Copy the items from the line that contains "You are a computer-use agent. The" through the line that contains "(x=165, y=70)", keeping the requests. In the answers only, multiply every coordinate by 1.95 and round to whole numbers, with halves rounding up.

▸ **Provided material**:

================================

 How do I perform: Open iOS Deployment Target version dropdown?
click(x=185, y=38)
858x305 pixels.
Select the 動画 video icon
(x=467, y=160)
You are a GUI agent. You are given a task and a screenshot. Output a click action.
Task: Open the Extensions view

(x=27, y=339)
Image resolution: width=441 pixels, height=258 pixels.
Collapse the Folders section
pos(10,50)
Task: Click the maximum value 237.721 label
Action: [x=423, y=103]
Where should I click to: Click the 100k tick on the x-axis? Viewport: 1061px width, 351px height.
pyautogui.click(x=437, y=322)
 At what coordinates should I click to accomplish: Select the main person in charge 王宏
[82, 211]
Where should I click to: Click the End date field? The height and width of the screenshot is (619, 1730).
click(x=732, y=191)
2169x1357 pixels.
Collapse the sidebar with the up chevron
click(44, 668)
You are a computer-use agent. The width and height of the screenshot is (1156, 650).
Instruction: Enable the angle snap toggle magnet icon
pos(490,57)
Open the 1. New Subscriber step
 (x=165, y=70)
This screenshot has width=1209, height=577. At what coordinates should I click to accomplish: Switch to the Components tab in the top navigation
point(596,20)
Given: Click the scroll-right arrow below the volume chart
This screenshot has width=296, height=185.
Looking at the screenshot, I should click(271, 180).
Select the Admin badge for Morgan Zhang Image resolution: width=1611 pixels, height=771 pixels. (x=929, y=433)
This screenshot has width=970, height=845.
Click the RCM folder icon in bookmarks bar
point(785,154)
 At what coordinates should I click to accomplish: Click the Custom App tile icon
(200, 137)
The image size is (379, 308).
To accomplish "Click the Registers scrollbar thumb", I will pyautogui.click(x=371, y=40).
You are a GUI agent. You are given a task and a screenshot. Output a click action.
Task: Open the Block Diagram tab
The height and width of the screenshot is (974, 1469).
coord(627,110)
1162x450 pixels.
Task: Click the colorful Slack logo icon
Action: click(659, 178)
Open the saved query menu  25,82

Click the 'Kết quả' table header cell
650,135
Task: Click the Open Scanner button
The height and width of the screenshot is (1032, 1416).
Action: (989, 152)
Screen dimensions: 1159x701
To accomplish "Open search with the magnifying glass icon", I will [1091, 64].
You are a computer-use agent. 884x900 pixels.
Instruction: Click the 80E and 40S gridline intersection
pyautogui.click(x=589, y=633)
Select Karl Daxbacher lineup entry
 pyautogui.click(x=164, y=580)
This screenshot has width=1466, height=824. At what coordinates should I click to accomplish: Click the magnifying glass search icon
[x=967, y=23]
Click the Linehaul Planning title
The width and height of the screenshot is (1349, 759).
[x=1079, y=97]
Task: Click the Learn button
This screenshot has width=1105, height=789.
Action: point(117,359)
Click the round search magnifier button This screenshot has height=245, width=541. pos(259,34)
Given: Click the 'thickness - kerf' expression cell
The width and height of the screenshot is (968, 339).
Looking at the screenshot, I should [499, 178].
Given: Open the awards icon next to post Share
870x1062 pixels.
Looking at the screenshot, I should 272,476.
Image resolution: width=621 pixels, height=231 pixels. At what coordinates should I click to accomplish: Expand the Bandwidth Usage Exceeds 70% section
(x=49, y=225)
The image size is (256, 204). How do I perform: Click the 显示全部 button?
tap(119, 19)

================================

▸ **Response for this exercise**:
You are a computer-use agent. The width and height of the screenshot is (1156, 650).
Instruction: Enable the angle snap toggle magnet icon
pos(956,111)
Open the 1. New Subscriber step
 (x=322, y=137)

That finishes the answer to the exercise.